Stored data:

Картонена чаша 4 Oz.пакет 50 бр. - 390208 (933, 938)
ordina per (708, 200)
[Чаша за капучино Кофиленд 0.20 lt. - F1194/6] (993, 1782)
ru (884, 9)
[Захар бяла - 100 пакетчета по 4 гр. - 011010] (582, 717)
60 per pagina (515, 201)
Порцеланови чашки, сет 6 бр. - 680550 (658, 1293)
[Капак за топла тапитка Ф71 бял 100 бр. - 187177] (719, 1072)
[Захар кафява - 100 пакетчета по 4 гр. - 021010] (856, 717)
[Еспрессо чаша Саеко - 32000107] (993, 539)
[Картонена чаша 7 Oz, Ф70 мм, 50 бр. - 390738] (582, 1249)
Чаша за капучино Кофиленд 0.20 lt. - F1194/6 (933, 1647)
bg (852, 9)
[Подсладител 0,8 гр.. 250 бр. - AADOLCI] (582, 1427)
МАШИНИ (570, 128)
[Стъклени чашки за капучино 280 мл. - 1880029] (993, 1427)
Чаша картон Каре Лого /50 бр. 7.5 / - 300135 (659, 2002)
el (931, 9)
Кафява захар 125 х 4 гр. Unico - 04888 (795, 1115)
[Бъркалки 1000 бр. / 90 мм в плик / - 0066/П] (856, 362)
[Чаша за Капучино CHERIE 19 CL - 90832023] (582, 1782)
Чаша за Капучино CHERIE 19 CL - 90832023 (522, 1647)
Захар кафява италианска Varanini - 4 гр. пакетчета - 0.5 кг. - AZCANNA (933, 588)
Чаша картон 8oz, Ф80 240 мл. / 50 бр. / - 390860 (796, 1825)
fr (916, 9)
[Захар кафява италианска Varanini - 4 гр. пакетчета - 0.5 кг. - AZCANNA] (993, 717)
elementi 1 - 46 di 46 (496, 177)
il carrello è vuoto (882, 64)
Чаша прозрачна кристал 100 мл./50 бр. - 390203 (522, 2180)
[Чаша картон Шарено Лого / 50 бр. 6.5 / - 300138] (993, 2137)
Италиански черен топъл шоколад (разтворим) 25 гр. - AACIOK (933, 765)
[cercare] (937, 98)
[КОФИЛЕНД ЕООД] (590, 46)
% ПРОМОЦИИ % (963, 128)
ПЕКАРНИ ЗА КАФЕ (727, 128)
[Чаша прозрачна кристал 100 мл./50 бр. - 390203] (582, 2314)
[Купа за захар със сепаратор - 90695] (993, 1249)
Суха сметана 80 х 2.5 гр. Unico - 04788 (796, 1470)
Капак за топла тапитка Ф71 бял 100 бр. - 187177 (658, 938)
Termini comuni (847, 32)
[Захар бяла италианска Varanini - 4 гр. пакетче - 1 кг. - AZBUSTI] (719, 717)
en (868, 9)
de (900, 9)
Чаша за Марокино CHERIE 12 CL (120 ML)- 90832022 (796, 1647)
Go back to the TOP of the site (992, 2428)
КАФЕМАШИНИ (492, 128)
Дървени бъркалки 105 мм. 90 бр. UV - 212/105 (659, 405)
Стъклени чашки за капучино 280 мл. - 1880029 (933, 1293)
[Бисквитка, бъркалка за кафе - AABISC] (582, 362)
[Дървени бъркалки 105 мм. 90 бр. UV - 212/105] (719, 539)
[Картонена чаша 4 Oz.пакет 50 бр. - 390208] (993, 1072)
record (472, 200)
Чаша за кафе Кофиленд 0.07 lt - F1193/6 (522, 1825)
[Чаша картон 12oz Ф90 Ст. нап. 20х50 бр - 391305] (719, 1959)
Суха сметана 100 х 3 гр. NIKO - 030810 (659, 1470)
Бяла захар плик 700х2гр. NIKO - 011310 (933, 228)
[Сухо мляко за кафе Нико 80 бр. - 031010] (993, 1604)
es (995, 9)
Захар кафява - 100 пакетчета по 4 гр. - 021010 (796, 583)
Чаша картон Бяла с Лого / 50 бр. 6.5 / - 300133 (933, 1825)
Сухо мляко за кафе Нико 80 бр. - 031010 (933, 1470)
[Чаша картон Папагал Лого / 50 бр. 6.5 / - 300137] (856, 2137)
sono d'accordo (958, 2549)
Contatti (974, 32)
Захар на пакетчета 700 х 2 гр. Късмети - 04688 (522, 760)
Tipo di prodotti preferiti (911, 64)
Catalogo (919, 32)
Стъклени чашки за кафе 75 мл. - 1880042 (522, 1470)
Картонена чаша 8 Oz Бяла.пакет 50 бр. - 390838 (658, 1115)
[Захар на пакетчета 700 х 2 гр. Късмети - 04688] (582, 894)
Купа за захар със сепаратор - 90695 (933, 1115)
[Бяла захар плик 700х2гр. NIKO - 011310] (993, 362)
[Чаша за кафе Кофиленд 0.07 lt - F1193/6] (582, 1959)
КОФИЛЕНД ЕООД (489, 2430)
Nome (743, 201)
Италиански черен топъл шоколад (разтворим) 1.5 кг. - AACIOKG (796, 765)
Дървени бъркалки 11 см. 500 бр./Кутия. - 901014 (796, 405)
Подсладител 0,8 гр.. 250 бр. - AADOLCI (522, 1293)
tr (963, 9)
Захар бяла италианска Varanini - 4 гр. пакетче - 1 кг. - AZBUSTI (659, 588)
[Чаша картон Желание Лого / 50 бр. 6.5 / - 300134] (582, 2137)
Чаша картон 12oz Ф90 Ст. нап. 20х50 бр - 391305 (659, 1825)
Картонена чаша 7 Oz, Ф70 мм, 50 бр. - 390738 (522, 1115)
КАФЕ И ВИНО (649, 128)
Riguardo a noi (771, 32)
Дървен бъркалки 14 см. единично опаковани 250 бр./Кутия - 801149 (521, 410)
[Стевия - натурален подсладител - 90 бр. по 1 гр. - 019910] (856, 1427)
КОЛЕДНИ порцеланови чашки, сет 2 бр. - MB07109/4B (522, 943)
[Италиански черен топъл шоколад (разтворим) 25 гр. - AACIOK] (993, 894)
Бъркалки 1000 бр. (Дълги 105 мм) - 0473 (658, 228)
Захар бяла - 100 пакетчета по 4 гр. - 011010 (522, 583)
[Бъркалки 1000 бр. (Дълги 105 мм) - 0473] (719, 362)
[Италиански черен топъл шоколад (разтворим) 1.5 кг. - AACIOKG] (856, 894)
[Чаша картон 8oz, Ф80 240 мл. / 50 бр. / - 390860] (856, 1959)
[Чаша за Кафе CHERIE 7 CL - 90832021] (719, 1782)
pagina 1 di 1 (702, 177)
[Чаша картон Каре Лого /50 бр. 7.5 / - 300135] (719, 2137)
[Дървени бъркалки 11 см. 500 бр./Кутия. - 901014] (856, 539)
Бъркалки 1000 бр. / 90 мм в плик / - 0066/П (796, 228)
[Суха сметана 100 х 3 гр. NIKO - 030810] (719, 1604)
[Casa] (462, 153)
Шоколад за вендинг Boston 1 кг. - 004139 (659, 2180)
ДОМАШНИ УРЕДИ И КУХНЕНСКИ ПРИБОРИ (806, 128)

▶ **WHAT NEEDS TO BE DONE**:
There is a run of lines above from the one with "Чаша за Капучино CHERIE 19 CL - 90832023 (522, 1647)" to the one with "Чаша прозрачна кристал 100 мл./50 бр. - 390203 (522, 2180)"; print exactly that run, both ends included, and nothing else.

▶ **REPLY TO THE EXERCISE**:
Чаша за Капучино CHERIE 19 CL - 90832023 (522, 1647)
Захар кафява италианска Varanini - 4 гр. пакетчета - 0.5 кг. - AZCANNA (933, 588)
Чаша картон 8oz, Ф80 240 мл. / 50 бр. / - 390860 (796, 1825)
fr (916, 9)
[Захар кафява италианска Varanini - 4 гр. пакетчета - 0.5 кг. - AZCANNA] (993, 717)
elementi 1 - 46 di 46 (496, 177)
il carrello è vuoto (882, 64)
Чаша прозрачна кристал 100 мл./50 бр. - 390203 (522, 2180)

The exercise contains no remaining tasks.